For most applications, use v4. It is 122 bits of cryptographic randomness and is widely supported. Use v7 when you need time-ordered IDs — it gives much better database index locality than v4 and is the current recommendation for new systems that insert frequently. Use v1 for compatibility with legacy systems. Use Nil (the all-zero UUID) as a placeholder or "not set" sentinel value.

v4 is fully random, so every UUID is completely unordered — that hurts database index performance because new rows land in random parts of the index. v7 embeds a 48-bit Unix timestamp in milliseconds at the start of the UUID, so IDs generated later sort after IDs generated earlier. This gives v7 much better insert performance on B-tree indexes while still being globally unique. v7 was standardized in RFC 9562 in 2024 and is now the recommended format for new systems.

v4 UUIDs have 122 bits of randomness, which is about 5.3 x 10^36 possible values. You would need to generate about one billion UUIDs per second for 85 years to have a 50% chance of a single collision. For any practical application, treat v4 UUIDs as unique. v7 further reduces collision risk by prefixing with a timestamp, so collisions can only happen within the same millisecond.

Yes. Generation happens entirely in your browser using the Web Crypto API (crypto.getRandomValues), the same cryptographic source used by TLS, password managers, and banking applications. Nothing is sent to a server, logged, or stored. You can disconnect from the internet after the page loads and the tool keeps working.

Yes, but pick the right version. For new systems, prefer v7 — the embedded timestamp gives you roughly time-ordered inserts, which is dramatically faster on B-tree indexes used by MySQL, PostgreSQL, and SQL Server. v4 works too but scatters inserts across the index, causing more page splits and slower writes on large tables. Both are 128 bits, so storage is identical.

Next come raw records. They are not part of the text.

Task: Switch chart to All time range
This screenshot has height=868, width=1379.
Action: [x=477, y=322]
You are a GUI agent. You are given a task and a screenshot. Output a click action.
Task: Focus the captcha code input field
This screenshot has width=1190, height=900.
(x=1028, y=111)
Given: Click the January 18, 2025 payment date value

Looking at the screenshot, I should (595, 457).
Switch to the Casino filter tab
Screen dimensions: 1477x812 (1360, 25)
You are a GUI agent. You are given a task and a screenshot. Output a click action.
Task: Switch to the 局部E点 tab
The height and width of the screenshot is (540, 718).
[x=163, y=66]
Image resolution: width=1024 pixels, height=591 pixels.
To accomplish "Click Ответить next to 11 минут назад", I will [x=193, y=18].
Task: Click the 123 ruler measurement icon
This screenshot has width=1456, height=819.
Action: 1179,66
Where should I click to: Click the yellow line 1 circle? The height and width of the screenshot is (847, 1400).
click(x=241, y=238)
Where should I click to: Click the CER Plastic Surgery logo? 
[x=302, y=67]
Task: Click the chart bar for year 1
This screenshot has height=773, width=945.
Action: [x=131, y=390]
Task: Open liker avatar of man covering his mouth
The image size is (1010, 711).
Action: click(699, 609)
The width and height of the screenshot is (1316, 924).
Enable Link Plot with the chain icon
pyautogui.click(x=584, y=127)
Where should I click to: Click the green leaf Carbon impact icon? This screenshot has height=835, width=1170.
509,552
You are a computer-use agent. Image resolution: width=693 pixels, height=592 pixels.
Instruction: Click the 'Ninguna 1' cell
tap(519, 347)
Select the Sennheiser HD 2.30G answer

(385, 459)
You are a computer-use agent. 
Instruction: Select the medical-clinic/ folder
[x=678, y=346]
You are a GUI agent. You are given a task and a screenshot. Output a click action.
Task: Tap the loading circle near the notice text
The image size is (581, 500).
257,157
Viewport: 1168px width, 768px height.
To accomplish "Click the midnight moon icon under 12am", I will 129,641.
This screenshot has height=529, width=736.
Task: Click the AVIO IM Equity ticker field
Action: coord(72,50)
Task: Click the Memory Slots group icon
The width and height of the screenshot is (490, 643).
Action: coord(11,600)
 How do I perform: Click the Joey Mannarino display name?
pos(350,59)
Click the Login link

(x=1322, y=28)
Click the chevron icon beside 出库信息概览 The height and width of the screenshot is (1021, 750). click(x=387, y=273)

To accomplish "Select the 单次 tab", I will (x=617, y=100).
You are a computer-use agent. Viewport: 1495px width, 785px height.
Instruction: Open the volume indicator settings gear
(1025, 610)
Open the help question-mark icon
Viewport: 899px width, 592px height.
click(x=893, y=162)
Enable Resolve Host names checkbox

The Nil UUID is the special all-zero UUID: 00000000-0000-0000-0000-000000000000. It is used as a placeholder when a UUID field is required but no real value exists yet — for example, a default value in a schema, a "not set" sentinel, or a test fixture. Treat it as equivalent to NULL or "unassigned".

Yes. Once the page has loaded, the UUID generator works entirely offline. All generation happens locally in your browser using JavaScript and the Web Crypto API. No internet connection is needed after the initial page load.